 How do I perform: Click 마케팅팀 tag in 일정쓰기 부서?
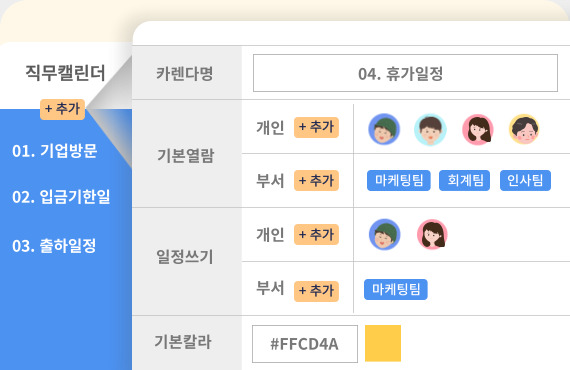[396, 289]
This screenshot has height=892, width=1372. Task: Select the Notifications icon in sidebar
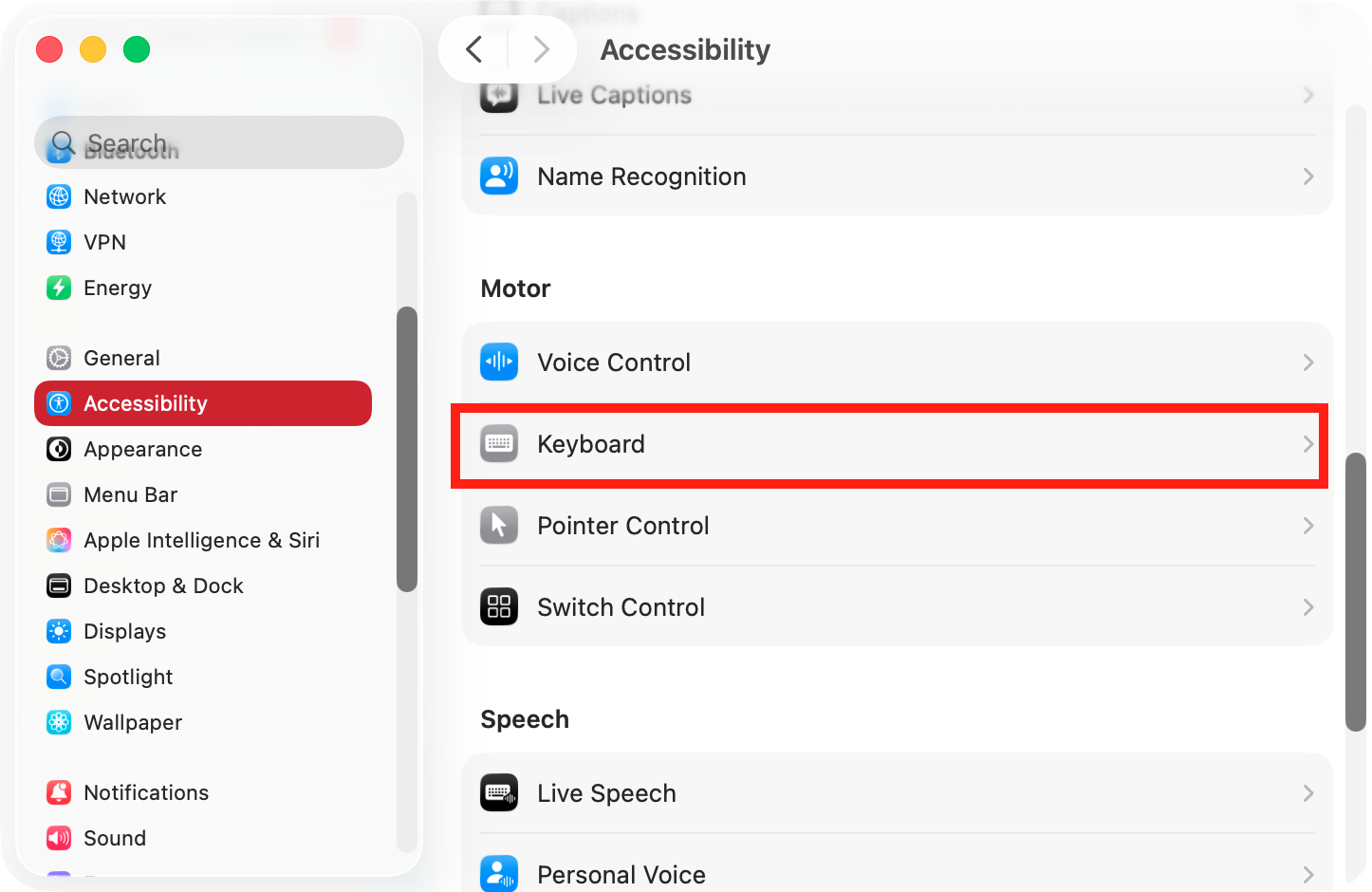(x=59, y=792)
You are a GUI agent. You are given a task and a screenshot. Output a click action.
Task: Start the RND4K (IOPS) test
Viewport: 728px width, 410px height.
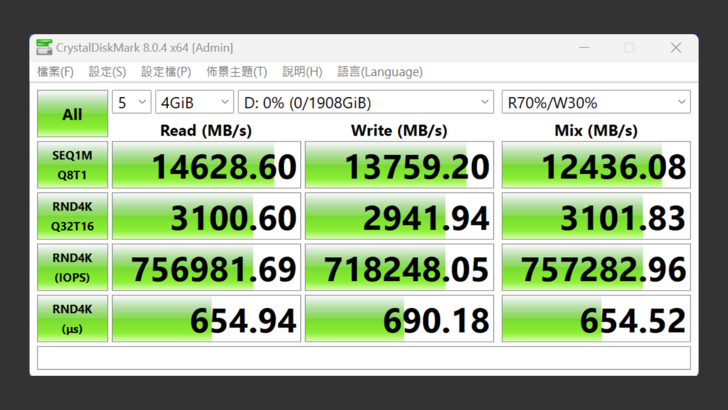72,268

_ _ _ _ _ _ _

TASK PROMPT >>
Your copy must repeat the data word for word and show none of its images.

ANSWER SECTION >>
 How do I perform: Click 마케팅팀 tag in 일정쓰기 부서?
[396, 289]
This screenshot has height=892, width=1372. Task: Select the Notifications icon in sidebar
(x=59, y=792)
You are a GUI agent. You are given a task and a screenshot. Output a click action.
Task: Start the RND4K (IOPS) test
Viewport: 728px width, 410px height.
72,268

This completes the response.